Manuel Cáceres

Manuel Cáceres

Postdoctoral Researcher

University of Helsinki

Biography

I am an HIIT Postdoctoral Fellow at Aalto University working in the group Combinatorics of Efficient Computations led by Parinya Chalermsook. Before that I was a Postdoctoral Researcher at University of Helsinki working in the Graph Algorithms team led by Alexandru I. Tomescu. Previously, I was a Doctoral Student in the same group. My Doctoral Thesis is titled “Parameterized and Safe & Complete Graph Algorithms for Bioinformatics”. Before that, I was a Master Student from the Department of Computer Science at University of Chile. I worked under the supervision of Gonzalo Navarro. My thesis is titled “Compressed Suffix Trees for Repetitive Collections based on Block Trees”.

Interests

  • Algorithmic Bioinformatics
  • Graph Algorithms
  • String Algorithms
  • Compressed Data Structures
  • Safe & Complete Algorithms
  • Parameterized Algorithms

Education

  • PhD. in Computer Science, 2023

    University of Helsinki

  • MSc. in Computer Science, 2019

    University of Chile

  • Computer Science Engineering, Minor in Algorithms and Combinatorial Optimization, 2019

    University of Chile

  • BSc. in Computer Science, 2016

    University of Chile

Recent Publications

Width Helps and Hinders Splitting Flows

We show that, for acyclic graphs, considering the width of the graph yields advances in our understanding of MFD approximability. For the version of the problem that uses only non-negative weights, we identify and characterise a new class of width-stable graphs, for which a popular heuristic is a $O(\log Val(X))$-approximation ($Val(X)$ being the total flow of $X$), and strengthen its worst-case approximation ratio from $\Omega(\sqrt{m})$ to $\Omega(m/\log{m})$ for sparse graphs. We also study a new problem on graphs with cycles, Minimum Cost Circulation Decomposition (MCCD), and show that it generalises MFD through a simple reduction. For the version allowing also negative weights, we give a $(\lceil \log ||X|| \rceil + 1)$-approximation ($||X||$ being the maximum absolute value of $X$ on any edge) using a power-of-two approach, combined with parity fixing arguments and a decomposition of unitary circulations ($||X||\le 1$), using a generalised notion of width for this problem.

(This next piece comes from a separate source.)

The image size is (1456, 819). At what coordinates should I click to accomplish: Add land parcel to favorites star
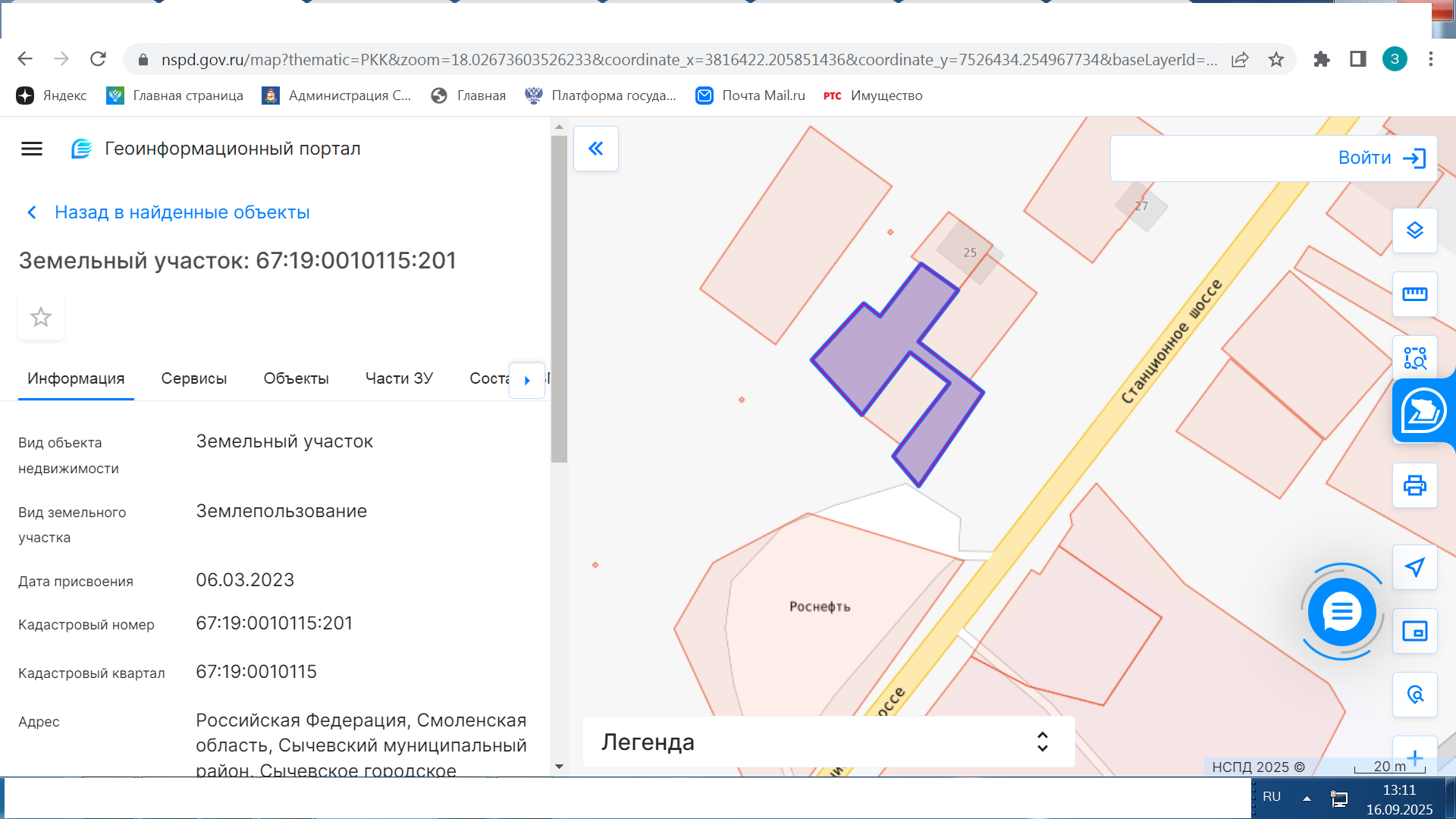pyautogui.click(x=41, y=317)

Sorting Finite Automata via Partition Refinement

We provide a $O(|\delta| \log |Q|)$-time algorithm computing a co-lex total preorder when the input is a Wheeler NFA, and an algorithm with the same time complexity computing the smallest-width co-lex partial order of any DFA.

Minimum Path Cover: The Power of Parameterization

We present the first publicly available high-performance implementation of state-of-the-art MPC algorithms, including the parameterized approaches. Our experiments on random DAGs show that parameterized algorithms are orders-of-magnitude faster on dense graphs. Additionally, we present new pre-processing heuristics based on transitive edge sparsification. We show that our heuristics improve MPC-solvers by orders-of-magnitude.

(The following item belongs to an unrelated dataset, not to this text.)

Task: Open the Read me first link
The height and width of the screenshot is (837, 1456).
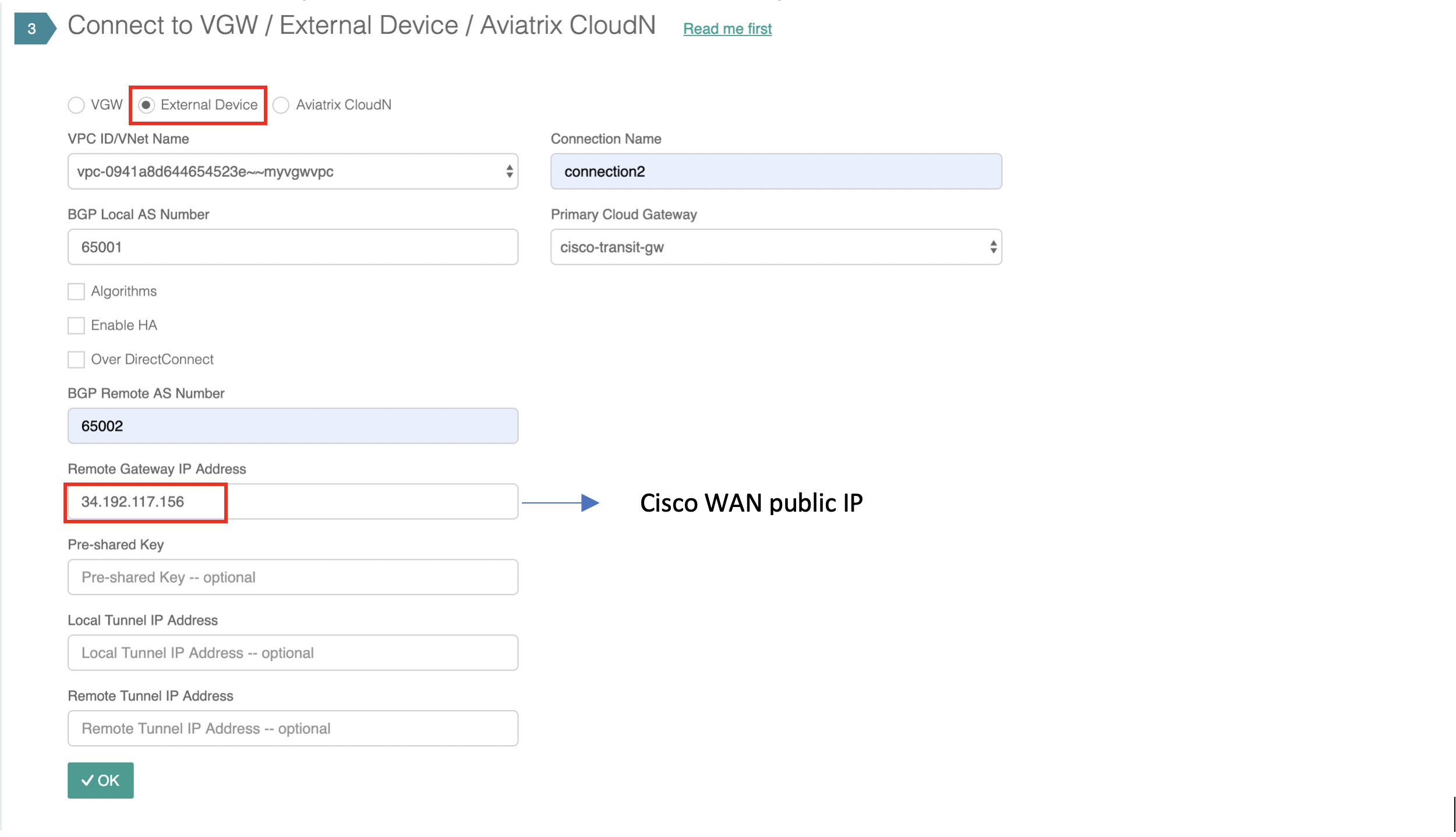Action: point(727,29)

Minimum Chain Cover in Almost Linear Time

A minimum chain cover (MCC) of a $k$-width directed acyclic graph (DAG) $G = (V, E)$ is a set of $k$ chains (paths in the transitive closure) of $G$ such that every vertex appears in at least one chain in the cover. We present an algorithm running in time $O(T_{MF}(|E|) + (|V|+|E|)\log{k})$.

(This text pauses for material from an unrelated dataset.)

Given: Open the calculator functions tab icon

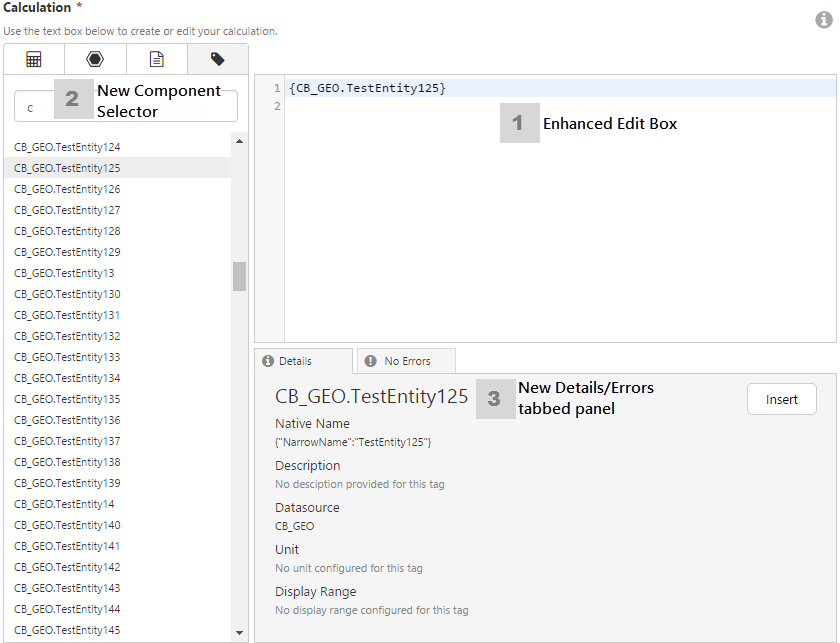Looking at the screenshot, I should click(34, 60).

Parameterized Algorithms for String Matching to DAGs: Funnels and Beyond

We present the first parameterized algorithms for SMLG in DAGs, derived from a generalization of the Knuth-Morris-Pratt algorithm optimized to work in time proportional to the number of prefix-incomparable matches. We obtain parameterizations in the topological structure of $G$, by studying a special class of DAGs called funnels and generalizing them to $k$-funnels and the class $ST_k$.